HAMILTON, Ohio -- The case of a 15-year-old boy charged with shooting students in a Madison Township school cafeteria was delayed Tuesday after late-arising issues prevented a plea agreement from being reached.
Butler County Juvenile Court Judge Ronald Craft told a packed courtroom that included family members of both the suspect, James Austin Hancock, and shooting victims that he has scheduled a new pretrial hearing for April 28.
Hancock was brought in with his ankles shackled, but was soon on his way back to juvenile detention, where he has been since his arrest soon after the Feb. 29 shootings that wounded two students and injured two others at Madison Local Schools near Middletown.
None of the four teens' injuries were life-threatening. School officials previously said they were doing well.
Last month, a grand jury indicted Hancock on four counts of attempted murder, four counts of felonious assault and inducing panic as a serious juvenile offender. The special classification means that, if convicted, Hancock could serve out a sentence in adult prison, rather than juvenile, after he turns 21.

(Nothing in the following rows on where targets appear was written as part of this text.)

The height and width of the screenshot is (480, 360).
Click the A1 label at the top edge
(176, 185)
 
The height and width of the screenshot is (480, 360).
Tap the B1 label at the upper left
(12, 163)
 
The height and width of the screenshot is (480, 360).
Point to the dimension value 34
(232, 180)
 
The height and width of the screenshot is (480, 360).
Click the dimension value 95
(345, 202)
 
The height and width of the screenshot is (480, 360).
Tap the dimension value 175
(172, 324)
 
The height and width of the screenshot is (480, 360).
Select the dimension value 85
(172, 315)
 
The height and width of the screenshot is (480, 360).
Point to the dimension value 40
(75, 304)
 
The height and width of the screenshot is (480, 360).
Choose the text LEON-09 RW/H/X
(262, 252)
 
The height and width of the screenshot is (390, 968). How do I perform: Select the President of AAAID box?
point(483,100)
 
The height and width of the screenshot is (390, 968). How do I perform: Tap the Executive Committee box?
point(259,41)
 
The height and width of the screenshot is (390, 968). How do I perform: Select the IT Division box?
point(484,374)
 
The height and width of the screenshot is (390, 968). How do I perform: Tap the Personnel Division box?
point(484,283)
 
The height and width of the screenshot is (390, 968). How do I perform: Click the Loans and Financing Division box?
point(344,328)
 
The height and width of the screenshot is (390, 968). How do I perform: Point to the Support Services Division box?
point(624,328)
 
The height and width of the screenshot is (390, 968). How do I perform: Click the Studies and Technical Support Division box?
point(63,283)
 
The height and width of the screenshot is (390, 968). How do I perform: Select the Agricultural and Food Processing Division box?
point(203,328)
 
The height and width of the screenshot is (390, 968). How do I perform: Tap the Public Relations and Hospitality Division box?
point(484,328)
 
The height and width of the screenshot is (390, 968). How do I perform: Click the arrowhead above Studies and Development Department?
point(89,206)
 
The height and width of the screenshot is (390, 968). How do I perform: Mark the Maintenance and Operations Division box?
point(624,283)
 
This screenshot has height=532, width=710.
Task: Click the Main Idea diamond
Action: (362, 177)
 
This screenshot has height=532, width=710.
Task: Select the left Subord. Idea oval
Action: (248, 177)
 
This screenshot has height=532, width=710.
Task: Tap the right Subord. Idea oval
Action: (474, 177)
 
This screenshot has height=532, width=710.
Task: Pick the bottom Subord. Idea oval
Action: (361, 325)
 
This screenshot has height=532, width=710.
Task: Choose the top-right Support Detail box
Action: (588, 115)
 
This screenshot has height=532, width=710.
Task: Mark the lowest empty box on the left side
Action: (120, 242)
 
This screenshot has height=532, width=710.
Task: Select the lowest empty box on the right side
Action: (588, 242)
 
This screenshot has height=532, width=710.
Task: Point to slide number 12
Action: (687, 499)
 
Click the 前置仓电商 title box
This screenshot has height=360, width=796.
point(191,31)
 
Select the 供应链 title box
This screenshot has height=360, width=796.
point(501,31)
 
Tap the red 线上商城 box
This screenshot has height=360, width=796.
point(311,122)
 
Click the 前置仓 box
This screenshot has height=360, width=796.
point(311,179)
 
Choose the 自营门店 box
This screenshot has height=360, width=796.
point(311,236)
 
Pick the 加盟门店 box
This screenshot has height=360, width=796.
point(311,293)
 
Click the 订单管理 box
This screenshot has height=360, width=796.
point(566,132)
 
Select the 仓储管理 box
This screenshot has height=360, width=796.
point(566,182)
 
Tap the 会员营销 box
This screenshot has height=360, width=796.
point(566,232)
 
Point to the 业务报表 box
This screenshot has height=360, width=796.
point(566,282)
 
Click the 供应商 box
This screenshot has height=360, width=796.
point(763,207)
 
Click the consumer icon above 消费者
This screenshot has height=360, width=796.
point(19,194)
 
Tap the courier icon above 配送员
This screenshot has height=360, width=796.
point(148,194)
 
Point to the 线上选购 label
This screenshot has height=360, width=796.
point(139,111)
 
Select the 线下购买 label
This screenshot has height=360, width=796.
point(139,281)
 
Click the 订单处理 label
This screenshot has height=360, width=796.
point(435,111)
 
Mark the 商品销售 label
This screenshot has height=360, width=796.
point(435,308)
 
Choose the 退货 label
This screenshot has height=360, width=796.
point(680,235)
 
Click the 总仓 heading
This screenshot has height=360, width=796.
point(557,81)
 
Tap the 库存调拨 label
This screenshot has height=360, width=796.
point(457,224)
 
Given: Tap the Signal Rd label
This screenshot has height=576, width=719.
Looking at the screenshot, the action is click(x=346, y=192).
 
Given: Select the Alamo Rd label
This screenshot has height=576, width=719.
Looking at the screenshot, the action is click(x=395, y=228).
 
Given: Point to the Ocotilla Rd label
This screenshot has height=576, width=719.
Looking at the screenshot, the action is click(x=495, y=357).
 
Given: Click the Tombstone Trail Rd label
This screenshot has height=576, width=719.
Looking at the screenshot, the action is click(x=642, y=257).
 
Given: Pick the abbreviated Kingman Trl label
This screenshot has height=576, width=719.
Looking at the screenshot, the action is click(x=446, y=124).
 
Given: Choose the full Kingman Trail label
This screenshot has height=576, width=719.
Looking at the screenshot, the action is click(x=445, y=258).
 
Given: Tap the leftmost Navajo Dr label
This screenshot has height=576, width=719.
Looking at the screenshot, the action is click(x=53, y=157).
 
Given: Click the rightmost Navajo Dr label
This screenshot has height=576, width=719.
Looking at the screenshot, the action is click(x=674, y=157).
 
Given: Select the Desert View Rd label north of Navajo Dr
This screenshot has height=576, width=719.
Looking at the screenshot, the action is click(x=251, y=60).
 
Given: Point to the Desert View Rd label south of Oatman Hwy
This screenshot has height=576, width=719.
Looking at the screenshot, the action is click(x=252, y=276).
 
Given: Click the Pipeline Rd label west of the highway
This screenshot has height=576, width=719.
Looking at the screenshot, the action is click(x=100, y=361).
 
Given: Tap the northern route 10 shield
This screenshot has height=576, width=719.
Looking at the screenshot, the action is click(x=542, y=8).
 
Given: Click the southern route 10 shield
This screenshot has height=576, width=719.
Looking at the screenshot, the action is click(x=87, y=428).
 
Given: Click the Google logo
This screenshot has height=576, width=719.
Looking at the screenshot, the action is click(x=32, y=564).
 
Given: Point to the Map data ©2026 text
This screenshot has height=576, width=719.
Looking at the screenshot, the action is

He entered a not-guilty plea March 25.
Defense attorney Charles Rittgers said afterward that some issues had come up before Tuesday's hearing that needed to be worked out.
"We don't believe the matter is going to go to a trial," Rittgers said. "We think it's going to end up in a plea."
He wouldn't say what the issues were. Butler County Prosecutor Mike Gmoser said there's "no plea bargain" in place and declined to elaborate.
Rittgers said Hancock's family has repeatedly expressed concern for the injured students. Authorities have said they are all recovering.
He said Hancock's family members also were "in shock" after the shooting because Hancock had no history of violence or causing trouble.
"This came out of the blue," Rittgers said.
Authorities have said he took a relative's loaded gun to school and opened fire in a cafeteria. They haven't stated a motive.
Gmoser said the grand jury had the option of indicting Hancock as an adult but chose to charge him under the juvenile classification.